Re: NLine Input Format

2008-11-19 Thread Rahul Tenany
Hi Amareshwari,It is in the ToolRunner.run() method that i am setting
the FileInputFormat as NLineInputFormat and in the same function i am
setting the mapred.line.input.format.linespermap property. Will that not
work? How can i overload LineRecordReader, so that it returns the value as N
Lines?

Thanks
Rahul

On Mon, Nov 17, 2008 at 9:43 AM, Amareshwari Sriramadasu 
[EMAIL PROTECTED] wrote:

 Hi Rahul,

 How did you set the configuration mapred.line.input.format.linespermap
 and your input format? You have to set them in hadoop-site.xml or pass them
 through -D option to the job.
 NLineInputFormat will split N lines of input as one split. So, each map
 gets N lines.
 But the RecordReader is still LineRecordReader, which reads one line at
 time, thereby Key is the offset in the file and Value is the line.
 If you want N lines as Key, you may to override LineRecordReader.

 Thanks
 Amareshwari


 Rahul Tenany wrote:

 Hi,   I am writing a Binary Search Tree on Hadoop and for the same i
 require
 to use NLineInputFormat. I'll read n lines at a time, convert the numbers
 in
 each line from string to int and then insert them into the binary tree.
 Once
 the binary tree is made i'll search for elements in it. But even if i set
 that input format as NLineInputFormat and set the
 mapred.line.input.format.linespermap
 to 10, i am able to read only 1 line at the time. Any idea where am i
 going
 wrong? How can i find whether NLineInputFormat is working or not?

 I want my program to work for any object that is comparable and not just
 integers, so in there any way i can read NObjects at a time?
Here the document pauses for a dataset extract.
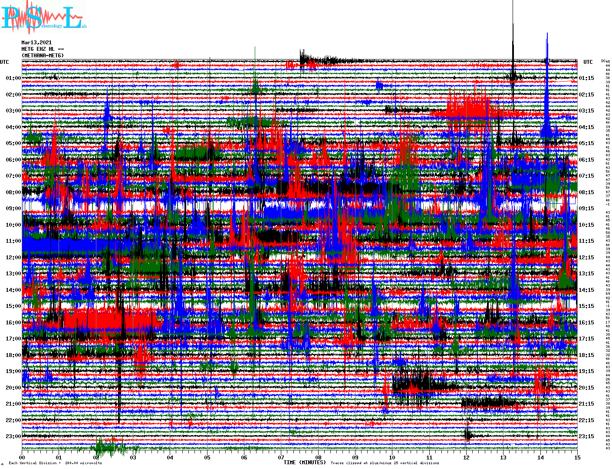Click the 20:15 label on right axis
This screenshot has height=469, width=612.
pyautogui.click(x=586, y=388)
 I am completely stuck. Any help will be appreciated.

 Thanks
 Rahul







Re: NLine Input Format

2008-11-19 Thread Amareshwari Sriramadasu

Rahul Tenany wrote:

Hi Amareshwari,
It is in the ToolRunner.run() method that i am setting the 
FileInputFormat as NLineInputFormat and in the same function i am 
setting the mapred.line.input.format.linespermap property. Will that 
not work? How can i overload LineRecordReader, so that it returns the 
value as N Lines?


Setting Configuration in run() method will also work. You have to extend 
LineRecordReader and override method next() to return N lines as value 
instead of 1 line.


Thanks
Amareshwari


Thanks
Rahul

On Mon, Nov 17, 2008 at 9:43 AM, Amareshwari Sriramadasu 
[EMAIL PROTECTED] mailto:[EMAIL PROTECTED] wrote:


Hi Rahul,

How did you set the configuration
mapred.line.input.format.linespermap and your input format? You
have to set them in hadoop-site.xml or pass them through -D option
to the job.
NLineInputFormat will split N lines of input as one split. So,
each map gets N lines.
But the RecordReader is still LineRecordReader, which reads one
line at time, thereby Key is the offset in the file and Value is
the line.
If you want N lines as Key, you may to override LineRecordReader.

Thanks
Amareshwari


Rahul Tenany wrote:

Hi,   I am writing a Binary Search Tree on Hadoop and for the
same i require
to use NLineInputFormat. I'll read n lines at a time, convert
the numbers in
each line from string to int and then insert them into the
binary tree. Once
the binary tree is made i'll search for elements in it. But
even if i set
that input format as NLineInputFormat and set the
mapred.line.input.format.linespermap
to 10, i am able to read only 1 line at the time. Any idea
where am i going
wrong? How can i find whether NLineInputFormat is working or not?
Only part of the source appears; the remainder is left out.